Wayne Thiebaud, “Up Street” (1993), oil on canvas, 24 x 18 inches
For those who want a close-up look at Thiebaud’s whimsical side, the exhibition Wayne Thiebaud: Land Survey at Allan Stone Projects (October 26 – December 23, 2017) is a good place to start. The exhibition includes more than two-dozen modestly scaled drawings, paintings, pastels and mixed media works, dated between 1966 and 2000, depicting cityscapes, mountains, and farmland. Thiebaud has absorbed a lot from a diverse group of artists, including Grant Wood, Giorgio de Chirico, and Richard Diebenkorn. In the highway-scape (what else to call it?) “Up Street” (1993), he depicts a multilane highway slightly off center and parallel to the picture plane. In the foreground, along the bottom edge, we see the crest of another multilane highway, a car disappearing over the edge. That curled plane along the bottom, like a perfect California wave, opens a vast space between it and the vertical highway.

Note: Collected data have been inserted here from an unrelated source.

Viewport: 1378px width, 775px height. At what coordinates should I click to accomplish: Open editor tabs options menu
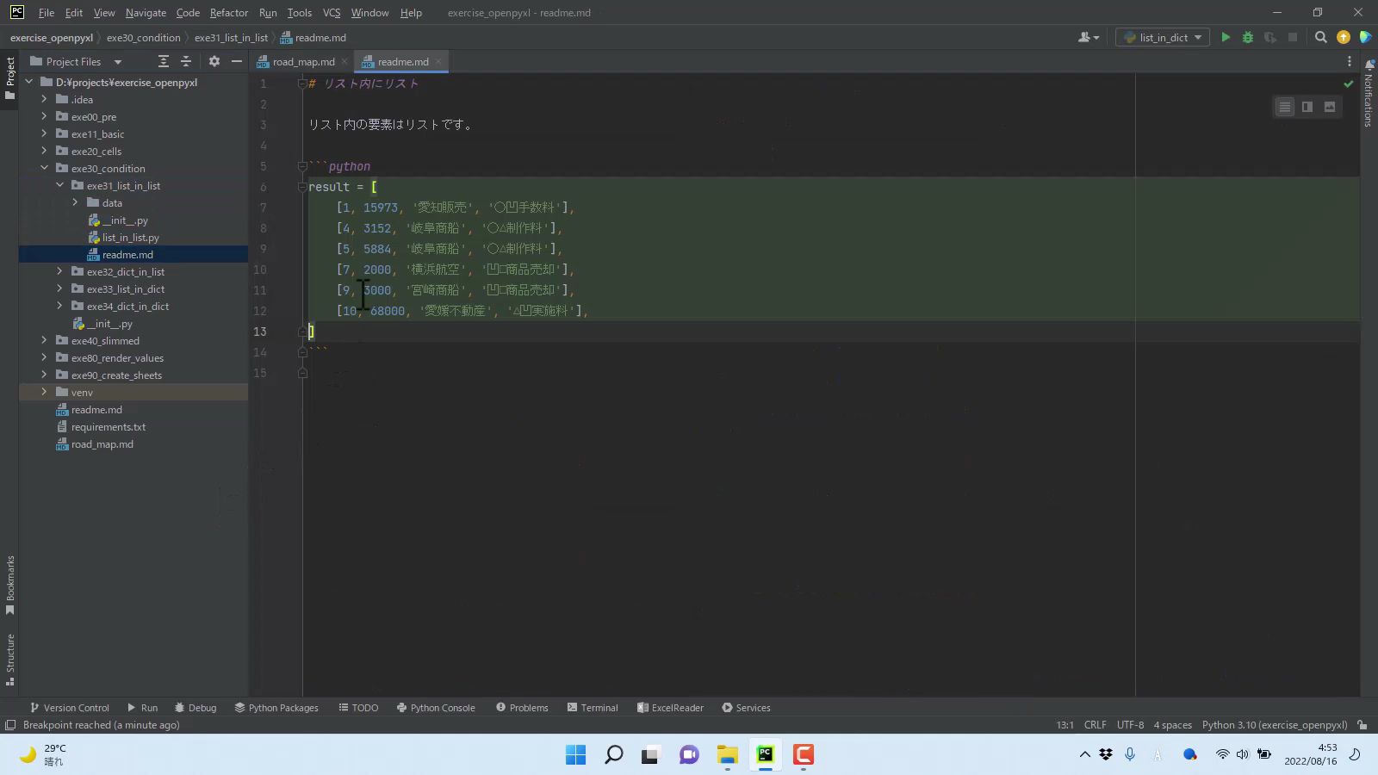click(x=1349, y=61)
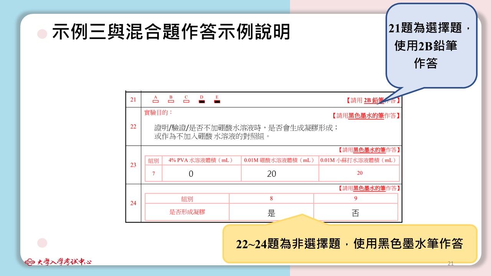
Task: Select answer bubble B in question 21
Action: click(171, 102)
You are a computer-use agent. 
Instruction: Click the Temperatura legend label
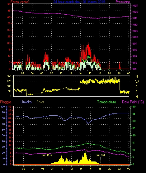[106, 102]
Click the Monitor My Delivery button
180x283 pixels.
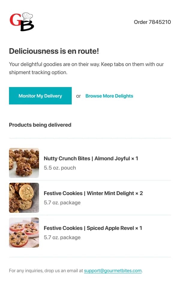pos(40,96)
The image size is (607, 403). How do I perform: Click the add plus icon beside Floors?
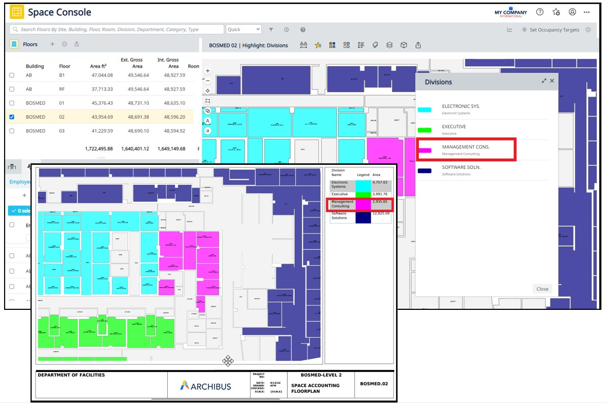[52, 44]
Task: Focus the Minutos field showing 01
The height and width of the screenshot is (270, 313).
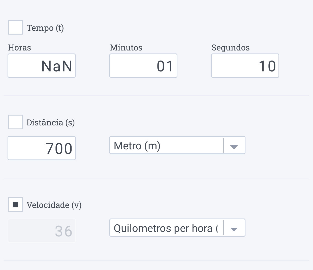Action: (143, 66)
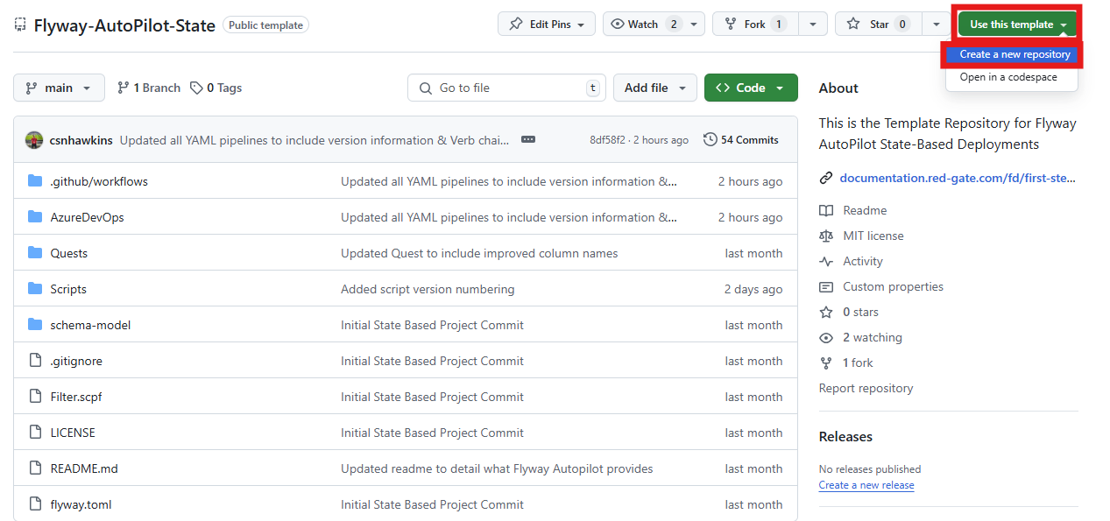Open the commit message ellipsis icon
The width and height of the screenshot is (1110, 521).
(527, 140)
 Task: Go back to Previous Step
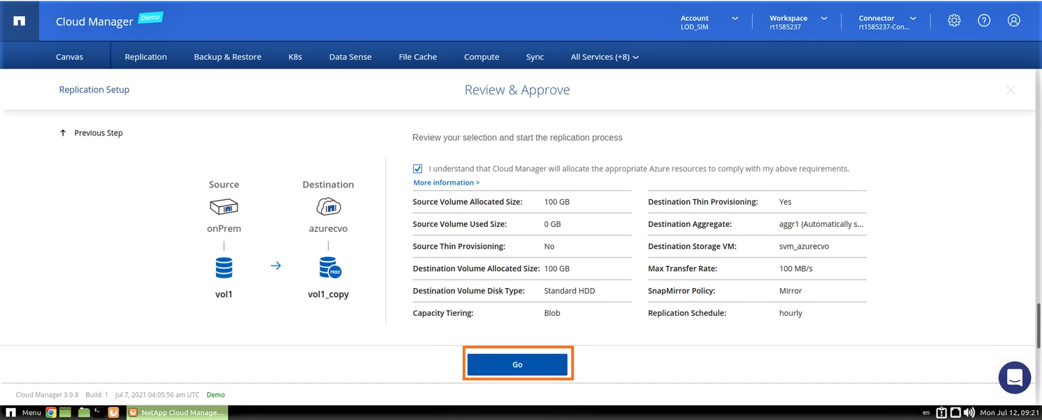click(92, 133)
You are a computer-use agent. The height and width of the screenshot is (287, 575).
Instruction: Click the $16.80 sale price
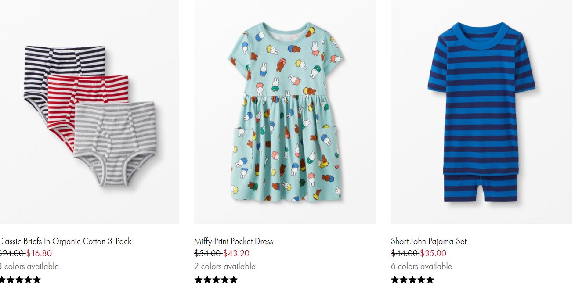tap(39, 253)
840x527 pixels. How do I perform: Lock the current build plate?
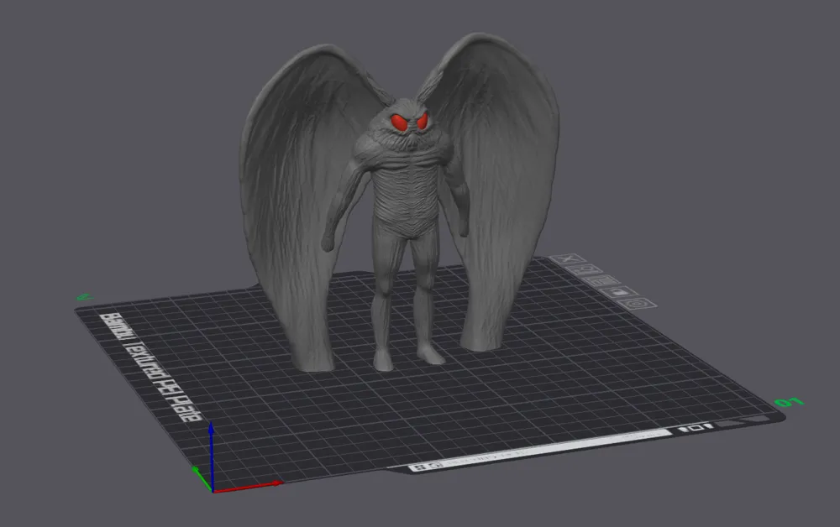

This is something Thiebaud does with incredible pictorial economy. He gets you to think about the way we have shaped the landscape to suit our needs, while recognizing the folly and hubris that goes into it. This does not suggest apocalyptic thinking. Rather, it means that he knows something about mankind’s foolishness while at the same delighting in the possibilities of paint.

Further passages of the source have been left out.